*What you are asked to do:*
Everything in the listing below must be duplicated exactly.

Content starts

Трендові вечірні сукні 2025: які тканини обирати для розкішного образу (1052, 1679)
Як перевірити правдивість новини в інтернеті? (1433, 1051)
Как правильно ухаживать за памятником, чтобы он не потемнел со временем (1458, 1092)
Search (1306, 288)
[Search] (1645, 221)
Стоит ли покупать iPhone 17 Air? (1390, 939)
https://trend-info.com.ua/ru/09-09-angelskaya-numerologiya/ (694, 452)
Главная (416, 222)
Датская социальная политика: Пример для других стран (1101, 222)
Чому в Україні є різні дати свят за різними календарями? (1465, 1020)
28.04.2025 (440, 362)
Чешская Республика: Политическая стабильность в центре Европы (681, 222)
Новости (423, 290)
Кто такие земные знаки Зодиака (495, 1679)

Content ends

*Your solution:*
Трендові вечірні сукні 2025: які тканини обирати для розкішного образу (1052, 1679)
Як перевірити правдивість новини в інтернеті? (1433, 1051)
Как правильно ухаживать за памятником, чтобы он не потемнел со временем (1458, 1092)
Search (1306, 288)
[Search] (1645, 221)
Стоит ли покупать iPhone 17 Air? (1390, 939)
https://trend-info.com.ua/ru/09-09-angelskaya-numerologiya/ (694, 452)
Главная (416, 222)
Датская социальная политика: Пример для других стран (1101, 222)
Чому в Україні є різні дати свят за різними календарями? (1465, 1020)
28.04.2025 (440, 362)
Чешская Республика: Политическая стабильность в центре Европы (681, 222)
Новости (423, 290)
Кто такие земные знаки Зодиака (495, 1679)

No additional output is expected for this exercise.